**GOAL:** Rewrite the items below with every instance of "GUI agent" changed to "desktop agent" and nothing else altered.

[Dataset excerpt]
▬▬▬▬▬▬▬▬▬▬

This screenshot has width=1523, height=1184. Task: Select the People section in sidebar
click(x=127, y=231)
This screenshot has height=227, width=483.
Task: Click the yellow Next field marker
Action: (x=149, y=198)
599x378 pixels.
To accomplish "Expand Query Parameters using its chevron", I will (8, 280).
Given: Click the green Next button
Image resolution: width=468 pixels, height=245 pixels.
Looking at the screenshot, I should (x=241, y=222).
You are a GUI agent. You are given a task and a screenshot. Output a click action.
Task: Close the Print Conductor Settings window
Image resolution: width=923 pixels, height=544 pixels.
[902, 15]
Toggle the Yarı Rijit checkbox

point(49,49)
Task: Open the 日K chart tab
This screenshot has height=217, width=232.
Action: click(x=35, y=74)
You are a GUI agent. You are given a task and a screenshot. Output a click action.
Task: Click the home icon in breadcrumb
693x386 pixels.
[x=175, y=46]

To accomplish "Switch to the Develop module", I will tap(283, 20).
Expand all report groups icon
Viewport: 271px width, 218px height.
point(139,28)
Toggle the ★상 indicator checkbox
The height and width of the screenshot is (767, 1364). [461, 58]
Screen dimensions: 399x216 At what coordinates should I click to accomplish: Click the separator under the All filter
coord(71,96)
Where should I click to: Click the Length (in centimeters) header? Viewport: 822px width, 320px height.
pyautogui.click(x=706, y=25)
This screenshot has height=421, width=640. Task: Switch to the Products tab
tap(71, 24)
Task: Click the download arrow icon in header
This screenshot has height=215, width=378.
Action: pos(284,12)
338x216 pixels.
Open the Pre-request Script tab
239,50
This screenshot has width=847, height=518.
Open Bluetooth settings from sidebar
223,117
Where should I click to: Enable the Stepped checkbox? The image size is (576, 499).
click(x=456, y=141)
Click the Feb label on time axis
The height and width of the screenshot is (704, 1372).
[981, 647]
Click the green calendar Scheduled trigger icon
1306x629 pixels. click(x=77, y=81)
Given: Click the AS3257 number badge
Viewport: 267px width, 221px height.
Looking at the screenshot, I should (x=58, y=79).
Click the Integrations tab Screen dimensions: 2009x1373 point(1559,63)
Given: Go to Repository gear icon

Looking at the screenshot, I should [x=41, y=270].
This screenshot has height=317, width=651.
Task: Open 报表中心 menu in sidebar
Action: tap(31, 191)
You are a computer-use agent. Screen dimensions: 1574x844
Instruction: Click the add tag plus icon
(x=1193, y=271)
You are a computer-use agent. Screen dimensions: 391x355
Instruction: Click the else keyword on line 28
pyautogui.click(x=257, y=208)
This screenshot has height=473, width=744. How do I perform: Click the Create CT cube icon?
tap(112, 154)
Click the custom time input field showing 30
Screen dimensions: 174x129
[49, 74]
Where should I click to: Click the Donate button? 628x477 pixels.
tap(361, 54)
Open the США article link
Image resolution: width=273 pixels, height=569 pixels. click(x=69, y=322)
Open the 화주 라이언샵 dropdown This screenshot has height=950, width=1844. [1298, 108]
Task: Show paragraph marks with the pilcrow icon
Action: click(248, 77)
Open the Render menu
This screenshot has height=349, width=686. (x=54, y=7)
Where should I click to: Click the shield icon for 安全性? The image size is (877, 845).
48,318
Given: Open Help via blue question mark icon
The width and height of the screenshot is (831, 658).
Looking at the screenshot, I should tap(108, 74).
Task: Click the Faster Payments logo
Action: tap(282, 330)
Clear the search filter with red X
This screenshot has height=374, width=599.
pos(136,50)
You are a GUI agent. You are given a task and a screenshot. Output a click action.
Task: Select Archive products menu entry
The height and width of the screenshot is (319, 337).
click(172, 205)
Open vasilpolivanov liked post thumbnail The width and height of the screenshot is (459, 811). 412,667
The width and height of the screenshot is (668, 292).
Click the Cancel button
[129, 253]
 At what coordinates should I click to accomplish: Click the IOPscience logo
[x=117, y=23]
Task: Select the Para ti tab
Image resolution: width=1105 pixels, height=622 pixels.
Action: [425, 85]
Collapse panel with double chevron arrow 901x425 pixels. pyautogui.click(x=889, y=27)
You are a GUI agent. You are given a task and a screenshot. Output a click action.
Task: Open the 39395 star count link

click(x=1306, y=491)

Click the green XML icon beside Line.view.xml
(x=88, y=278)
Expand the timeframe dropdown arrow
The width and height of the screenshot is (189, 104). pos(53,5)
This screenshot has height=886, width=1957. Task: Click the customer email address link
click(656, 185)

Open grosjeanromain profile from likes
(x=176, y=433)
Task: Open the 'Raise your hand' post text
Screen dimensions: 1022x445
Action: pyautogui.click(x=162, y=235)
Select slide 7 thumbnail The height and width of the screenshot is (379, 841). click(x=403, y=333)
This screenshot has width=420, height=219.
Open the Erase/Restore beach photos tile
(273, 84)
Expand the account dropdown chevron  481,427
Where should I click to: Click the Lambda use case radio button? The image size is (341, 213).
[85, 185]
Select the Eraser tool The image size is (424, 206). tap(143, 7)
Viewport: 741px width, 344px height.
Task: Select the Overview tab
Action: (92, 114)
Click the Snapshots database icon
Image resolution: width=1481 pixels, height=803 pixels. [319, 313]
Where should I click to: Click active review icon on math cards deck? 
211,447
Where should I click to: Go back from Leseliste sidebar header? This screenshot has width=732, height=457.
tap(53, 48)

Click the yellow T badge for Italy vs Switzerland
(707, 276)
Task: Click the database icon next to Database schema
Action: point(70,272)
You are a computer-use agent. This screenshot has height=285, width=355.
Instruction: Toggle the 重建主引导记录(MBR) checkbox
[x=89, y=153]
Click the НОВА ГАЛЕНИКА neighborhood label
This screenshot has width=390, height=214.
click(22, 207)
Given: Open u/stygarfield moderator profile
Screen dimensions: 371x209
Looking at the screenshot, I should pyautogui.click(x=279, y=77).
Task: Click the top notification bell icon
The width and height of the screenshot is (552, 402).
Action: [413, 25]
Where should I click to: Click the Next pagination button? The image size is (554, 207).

▬▬▬▬▬▬▬▬▬▬

**COMPLETE OUTPUT:**
This screenshot has width=1523, height=1184. Task: Select the People section in sidebar
click(x=127, y=231)
This screenshot has height=227, width=483.
Task: Click the yellow Next field marker
Action: (x=149, y=198)
599x378 pixels.
To accomplish "Expand Query Parameters using its chevron", I will (8, 280).
Given: Click the green Next button
Image resolution: width=468 pixels, height=245 pixels.
Looking at the screenshot, I should (x=241, y=222).
You are a desktop agent. You are given a task and a screenshot. Output a click action.
Task: Close the Print Conductor Settings window
Image resolution: width=923 pixels, height=544 pixels.
[902, 15]
Toggle the Yarı Rijit checkbox

point(49,49)
Task: Open the 日K chart tab
This screenshot has height=217, width=232.
Action: click(x=35, y=74)
You are a desktop agent. You are given a task and a screenshot. Output a click action.
Task: Click the home icon in breadcrumb
693x386 pixels.
[x=175, y=46]

To accomplish "Switch to the Develop module", I will tap(283, 20).
Expand all report groups icon
Viewport: 271px width, 218px height.
point(139,28)
Toggle the ★상 indicator checkbox
The height and width of the screenshot is (767, 1364). [461, 58]
Screen dimensions: 399x216 At what coordinates should I click to accomplish: Click the separator under the All filter
coord(71,96)
Where should I click to: Click the Length (in centimeters) header? Viewport: 822px width, 320px height.
pyautogui.click(x=706, y=25)
This screenshot has height=421, width=640. Task: Switch to the Products tab
tap(71, 24)
Task: Click the download arrow icon in header
This screenshot has height=215, width=378.
Action: pos(284,12)
338x216 pixels.
Open the Pre-request Script tab
239,50
This screenshot has width=847, height=518.
Open Bluetooth settings from sidebar
223,117
Where should I click to: Enable the Stepped checkbox? The image size is (576, 499).
click(x=456, y=141)
Click the Feb label on time axis
The height and width of the screenshot is (704, 1372).
[981, 647]
Click the green calendar Scheduled trigger icon
1306x629 pixels. click(x=77, y=81)
Given: Click the AS3257 number badge
Viewport: 267px width, 221px height.
Looking at the screenshot, I should (x=58, y=79).
Click the Integrations tab Screen dimensions: 2009x1373 point(1559,63)
Given: Go to Repository gear icon

Looking at the screenshot, I should [x=41, y=270].
This screenshot has height=317, width=651.
Task: Open 报表中心 menu in sidebar
Action: tap(31, 191)
You are a computer-use agent. Screen dimensions: 1574x844
Instruction: Click the add tag plus icon
(x=1193, y=271)
You are a computer-use agent. Screen dimensions: 391x355
Instruction: Click the else keyword on line 28
pyautogui.click(x=257, y=208)
This screenshot has height=473, width=744. How do I perform: Click the Create CT cube icon?
tap(112, 154)
Click the custom time input field showing 30
Screen dimensions: 174x129
[49, 74]
Where should I click to: Click the Donate button? 628x477 pixels.
tap(361, 54)
Open the США article link
Image resolution: width=273 pixels, height=569 pixels. click(x=69, y=322)
Open the 화주 라이언샵 dropdown This screenshot has height=950, width=1844. [1298, 108]
Task: Show paragraph marks with the pilcrow icon
Action: click(248, 77)
Open the Render menu
This screenshot has height=349, width=686. (x=54, y=7)
Where should I click to: Click the shield icon for 安全性? The image size is (877, 845).
48,318
Given: Open Help via blue question mark icon
The width and height of the screenshot is (831, 658).
Looking at the screenshot, I should tap(108, 74).
Task: Click the Faster Payments logo
Action: tap(282, 330)
Clear the search filter with red X
This screenshot has height=374, width=599.
pos(136,50)
You are a desktop agent. You are given a task and a screenshot. Output a click action.
Task: Select Archive products menu entry
The height and width of the screenshot is (319, 337).
click(172, 205)
Open vasilpolivanov liked post thumbnail The width and height of the screenshot is (459, 811). 412,667
The width and height of the screenshot is (668, 292).
Click the Cancel button
[129, 253]
 At what coordinates should I click to accomplish: Click the IOPscience logo
[x=117, y=23]
Task: Select the Para ti tab
Image resolution: width=1105 pixels, height=622 pixels.
Action: [425, 85]
Collapse panel with double chevron arrow 901x425 pixels. pyautogui.click(x=889, y=27)
You are a desktop agent. You are given a task and a screenshot. Output a click action.
Task: Open the 39395 star count link

click(x=1306, y=491)

Click the green XML icon beside Line.view.xml
(x=88, y=278)
Expand the timeframe dropdown arrow
The width and height of the screenshot is (189, 104). pos(53,5)
This screenshot has height=886, width=1957. Task: Click the customer email address link
click(656, 185)

Open grosjeanromain profile from likes
(x=176, y=433)
Task: Open the 'Raise your hand' post text
Screen dimensions: 1022x445
Action: pyautogui.click(x=162, y=235)
Select slide 7 thumbnail The height and width of the screenshot is (379, 841). click(x=403, y=333)
This screenshot has width=420, height=219.
Open the Erase/Restore beach photos tile
(273, 84)
Expand the account dropdown chevron  481,427
Where should I click to: Click the Lambda use case radio button? The image size is (341, 213).
[85, 185]
Select the Eraser tool The image size is (424, 206). tap(143, 7)
Viewport: 741px width, 344px height.
Task: Select the Overview tab
Action: (92, 114)
Click the Snapshots database icon
Image resolution: width=1481 pixels, height=803 pixels. [319, 313]
Where should I click to: Click active review icon on math cards deck? 
211,447
Where should I click to: Go back from Leseliste sidebar header? This screenshot has width=732, height=457.
tap(53, 48)

Click the yellow T badge for Italy vs Switzerland
(707, 276)
Task: Click the database icon next to Database schema
Action: point(70,272)
You are a computer-use agent. This screenshot has height=285, width=355.
Instruction: Toggle the 重建主引导记录(MBR) checkbox
[x=89, y=153]
Click the НОВА ГАЛЕНИКА neighborhood label
This screenshot has width=390, height=214.
click(22, 207)
Given: Open u/stygarfield moderator profile
Screen dimensions: 371x209
Looking at the screenshot, I should pyautogui.click(x=279, y=77).
Task: Click the top notification bell icon
The width and height of the screenshot is (552, 402).
Action: [413, 25]
Where should I click to: Click the Next pagination button? The image size is (554, 207).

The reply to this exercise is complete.